A Demon in Need of Exorcism
by
David Calderwood
by David Calderwood
Recently
by David Calderwood: Before
We Eulogize the Dollar
When writing
or thinking about some organization of people, in the interest of
clarity I try to put things in terms of the individuals who are
acting under the auspices of the umbrella organization. Without
this mental convention I risk attributing their actions to an abstraction,
the façade behind which the actual people who are doing things
hide.
When someone
says, "The government did this," or "The Accounting
Department did that," in neither case is it technically true
that such lifeless abstractions did anything. Only
those men and women in decision-making and administrative roles
acted. For good or ill, it is they who bear responsibility, and
attributing their individual actions to the organization in which
they labor leads to a host of misunderstandings.
The most pervasive
of these is the state.
The state is
the central abstraction by which a catastrophically wrong idea is
placed into practice. It is the organized system for employing violent
action (or its threat) on the part of individuals, for as noted
before, only individuals act. This rationalization occurs on two
levels, first by diffusing responsibility to a fiction and second
by inducing a group-think inversion of standards.
Belief in the
state provides the means for individuals to avoid their own perception
of responsibility. This is how we see the legislator, the cop, and
the judge (along with their armies of support staff) able to survey
the uniformly awful outcomes of their collective actions without
embracing a hint of personal responsibility. They are but cogs in
the machine, they’ll say, and they didn’t make the rules. Even the
legislator will claim that the final bill he voted for was "not
ideal," and that if it was up to him it would be different.
This is the
fountainhead of the phrase, "I’m sorry, I’m just enforcing
the rules" whereby what little personal and private empathy
the enforcer feels toward her victim evaporates under the pressure
of the organization in which she labors. Occasionally we are even
treated to the spectacle of enforcement bureaucrats weeping for
the victims of their actions, like when a judge is "forced"

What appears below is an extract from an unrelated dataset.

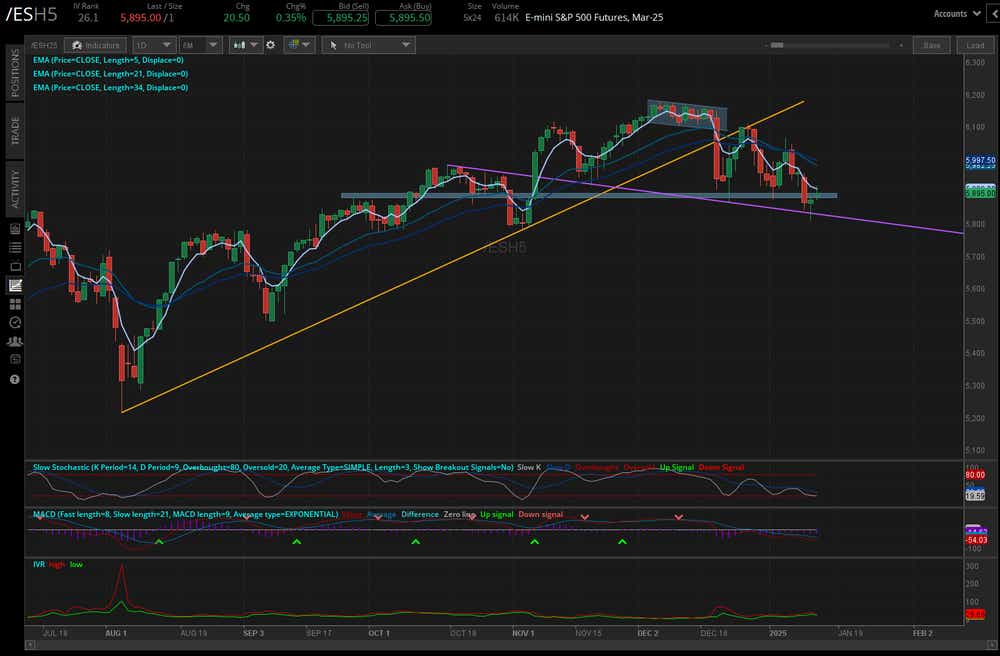Click the monitor screen icon in sidebar
Image resolution: width=1000 pixels, height=656 pixels.
pos(15,265)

by statute to unjustly imprison an individual because of "mandatory
minimums."
This bulwark
against personal responsibility extends in almost equal measure
to the victims’ perceptions as well. Rarely are specific individuals
deemed personally responsible for the harms they inflict on the
targets of their work. "He’s just doing his job" is an
oft-encountered comment even among those just given a ticket for
driving a safe speed that happens to be above the posted limit.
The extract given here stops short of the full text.